[EXERCISE MATERIALS]
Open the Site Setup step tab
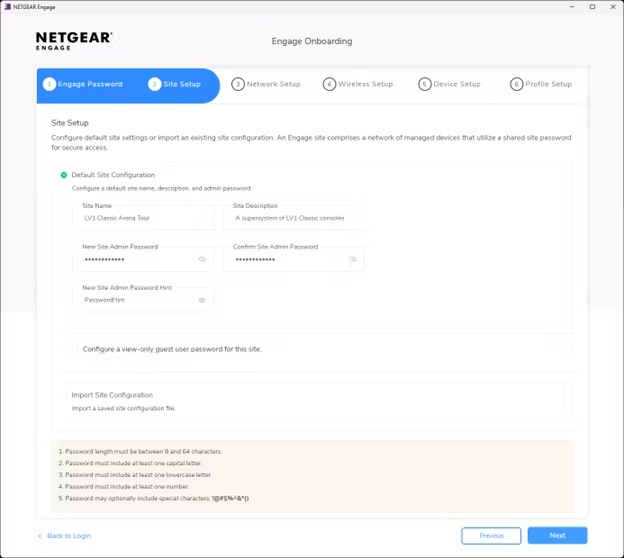Image resolution: width=624 pixels, height=558 pixels. [175, 84]
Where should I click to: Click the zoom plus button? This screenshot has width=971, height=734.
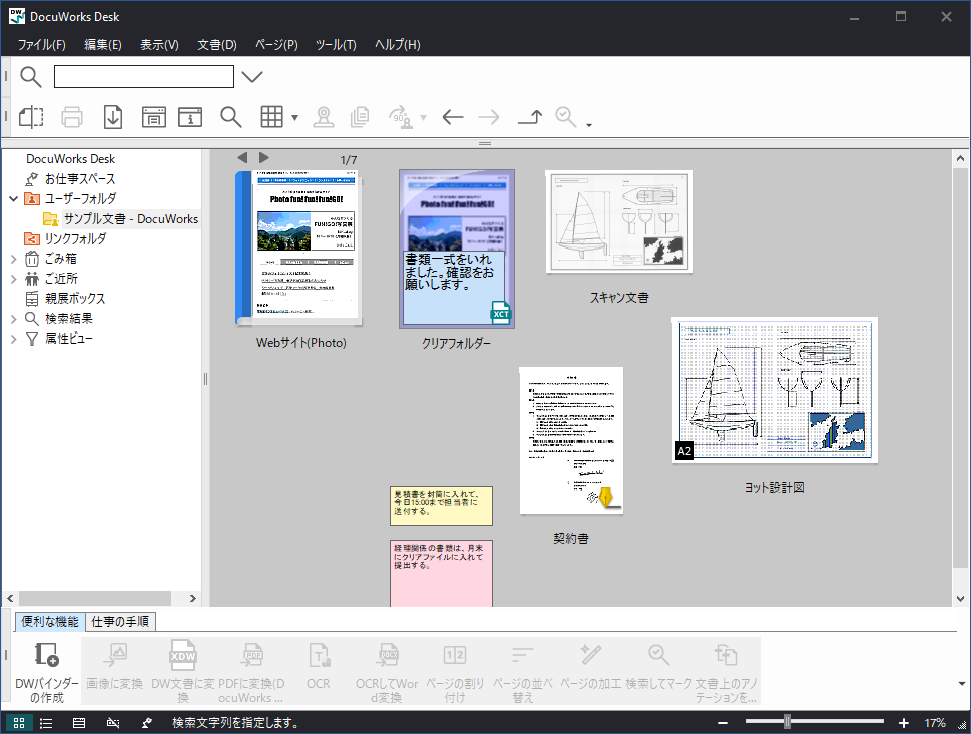point(904,721)
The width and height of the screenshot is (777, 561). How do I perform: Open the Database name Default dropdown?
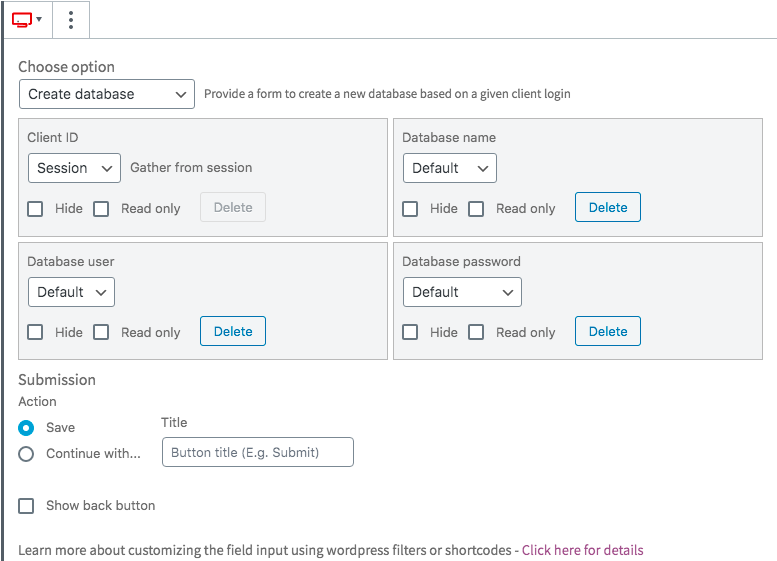click(449, 168)
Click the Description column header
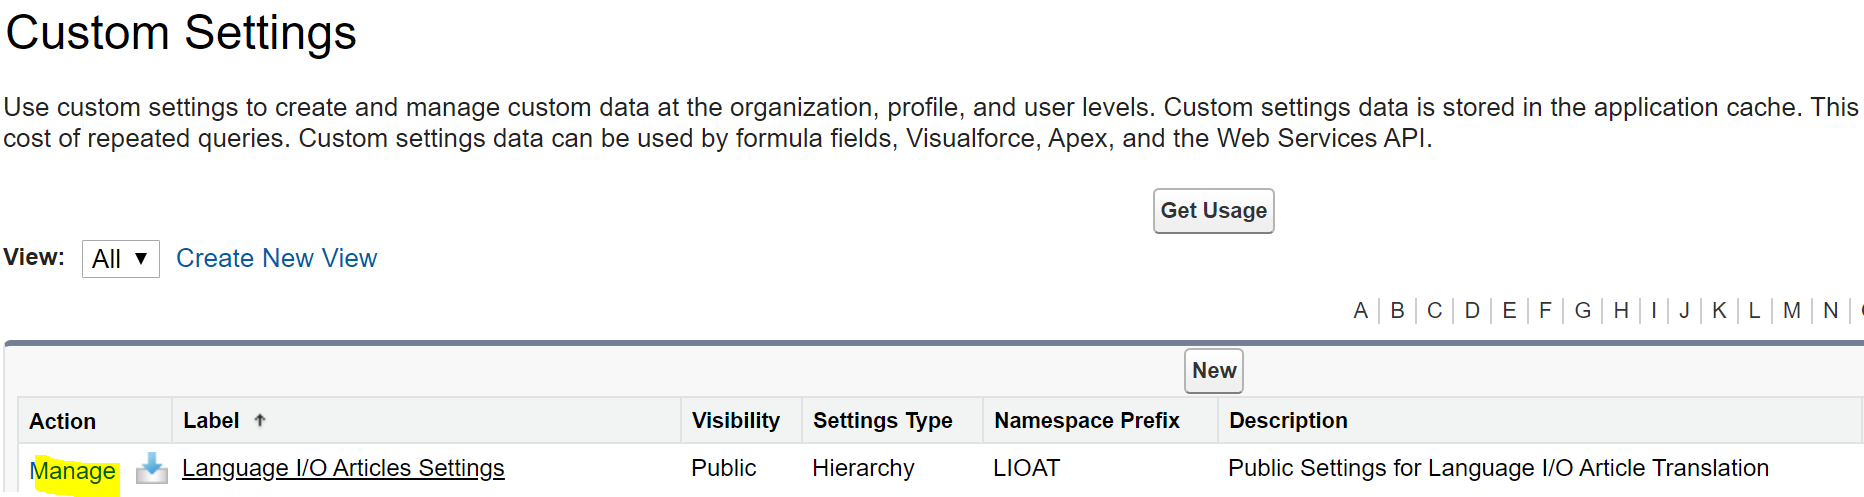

[WORK REQUEST]
Could you copy the listing exactly, leaving out any pictures?

[SOLUTION TO THIS TASK]
Open the Site Setup step tab
Image resolution: width=624 pixels, height=558 pixels. [175, 84]
Where should I click to: Click the zoom plus button? This screenshot has width=971, height=734.
point(904,721)
The width and height of the screenshot is (777, 561). How do I perform: Open the Database name Default dropdown?
click(449, 168)
Click the Description column header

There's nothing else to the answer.